[Dataset entries]
::::::::
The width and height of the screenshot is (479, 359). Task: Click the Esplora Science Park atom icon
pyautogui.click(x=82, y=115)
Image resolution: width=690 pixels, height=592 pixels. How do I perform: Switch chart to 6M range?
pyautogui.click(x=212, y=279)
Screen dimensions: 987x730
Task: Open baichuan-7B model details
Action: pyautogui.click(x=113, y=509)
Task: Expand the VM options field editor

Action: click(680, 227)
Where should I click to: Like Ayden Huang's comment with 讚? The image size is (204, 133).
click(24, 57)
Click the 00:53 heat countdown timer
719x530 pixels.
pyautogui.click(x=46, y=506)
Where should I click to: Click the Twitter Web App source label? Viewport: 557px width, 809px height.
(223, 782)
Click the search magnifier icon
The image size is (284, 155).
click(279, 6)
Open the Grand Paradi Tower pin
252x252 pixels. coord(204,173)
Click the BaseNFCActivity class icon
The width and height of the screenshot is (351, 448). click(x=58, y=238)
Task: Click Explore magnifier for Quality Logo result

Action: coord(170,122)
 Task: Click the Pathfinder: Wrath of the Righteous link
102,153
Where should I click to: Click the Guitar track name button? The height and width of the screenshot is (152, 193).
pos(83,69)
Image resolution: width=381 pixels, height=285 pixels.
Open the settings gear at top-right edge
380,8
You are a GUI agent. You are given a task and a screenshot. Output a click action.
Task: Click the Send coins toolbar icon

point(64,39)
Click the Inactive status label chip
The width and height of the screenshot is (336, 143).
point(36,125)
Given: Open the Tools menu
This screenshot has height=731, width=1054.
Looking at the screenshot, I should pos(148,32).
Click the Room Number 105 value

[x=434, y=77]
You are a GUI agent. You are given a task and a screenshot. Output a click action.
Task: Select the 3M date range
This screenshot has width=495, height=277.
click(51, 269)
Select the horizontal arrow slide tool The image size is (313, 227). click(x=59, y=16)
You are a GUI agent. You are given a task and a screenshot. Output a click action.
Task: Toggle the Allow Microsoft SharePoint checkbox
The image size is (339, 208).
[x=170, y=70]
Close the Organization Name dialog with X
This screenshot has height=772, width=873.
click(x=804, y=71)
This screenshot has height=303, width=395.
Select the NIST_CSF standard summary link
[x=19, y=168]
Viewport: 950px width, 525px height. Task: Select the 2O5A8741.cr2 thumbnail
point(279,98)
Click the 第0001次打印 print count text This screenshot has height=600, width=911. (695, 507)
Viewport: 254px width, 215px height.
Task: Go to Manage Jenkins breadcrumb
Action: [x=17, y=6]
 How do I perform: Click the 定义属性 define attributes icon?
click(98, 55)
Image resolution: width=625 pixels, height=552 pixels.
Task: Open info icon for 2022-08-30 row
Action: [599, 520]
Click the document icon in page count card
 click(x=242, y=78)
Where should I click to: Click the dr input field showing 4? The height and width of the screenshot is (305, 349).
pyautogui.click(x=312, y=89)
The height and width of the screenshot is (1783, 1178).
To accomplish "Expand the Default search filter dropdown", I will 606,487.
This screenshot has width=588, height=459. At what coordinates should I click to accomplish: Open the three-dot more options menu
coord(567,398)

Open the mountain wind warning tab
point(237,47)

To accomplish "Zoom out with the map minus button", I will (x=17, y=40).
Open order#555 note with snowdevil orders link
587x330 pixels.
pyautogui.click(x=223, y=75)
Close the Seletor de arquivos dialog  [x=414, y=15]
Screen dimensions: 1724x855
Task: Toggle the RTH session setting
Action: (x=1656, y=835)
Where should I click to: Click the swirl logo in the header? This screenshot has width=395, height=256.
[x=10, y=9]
::::::::
# Aim of the task
Please return exactly the lines that run from the line with "Click the 第0001次打印" through the end of the records above, both included, and nothing more.

# Exercise solution
Click the 第0001次打印 print count text This screenshot has height=600, width=911. (695, 507)
Viewport: 254px width, 215px height.
Task: Go to Manage Jenkins breadcrumb
Action: [x=17, y=6]
 How do I perform: Click the 定义属性 define attributes icon?
click(98, 55)
Image resolution: width=625 pixels, height=552 pixels.
Task: Open info icon for 2022-08-30 row
Action: [599, 520]
Click the document icon in page count card
 click(x=242, y=78)
Where should I click to: Click the dr input field showing 4? The height and width of the screenshot is (305, 349).
pyautogui.click(x=312, y=89)
The height and width of the screenshot is (1783, 1178).
To accomplish "Expand the Default search filter dropdown", I will 606,487.
This screenshot has width=588, height=459. At what coordinates should I click to accomplish: Open the three-dot more options menu
coord(567,398)

Open the mountain wind warning tab
point(237,47)

To accomplish "Zoom out with the map minus button", I will (x=17, y=40).
Open order#555 note with snowdevil orders link
587x330 pixels.
pyautogui.click(x=223, y=75)
Close the Seletor de arquivos dialog  [x=414, y=15]
Screen dimensions: 1724x855
Task: Toggle the RTH session setting
Action: (x=1656, y=835)
Where should I click to: Click the swirl logo in the header? This screenshot has width=395, height=256.
[x=10, y=9]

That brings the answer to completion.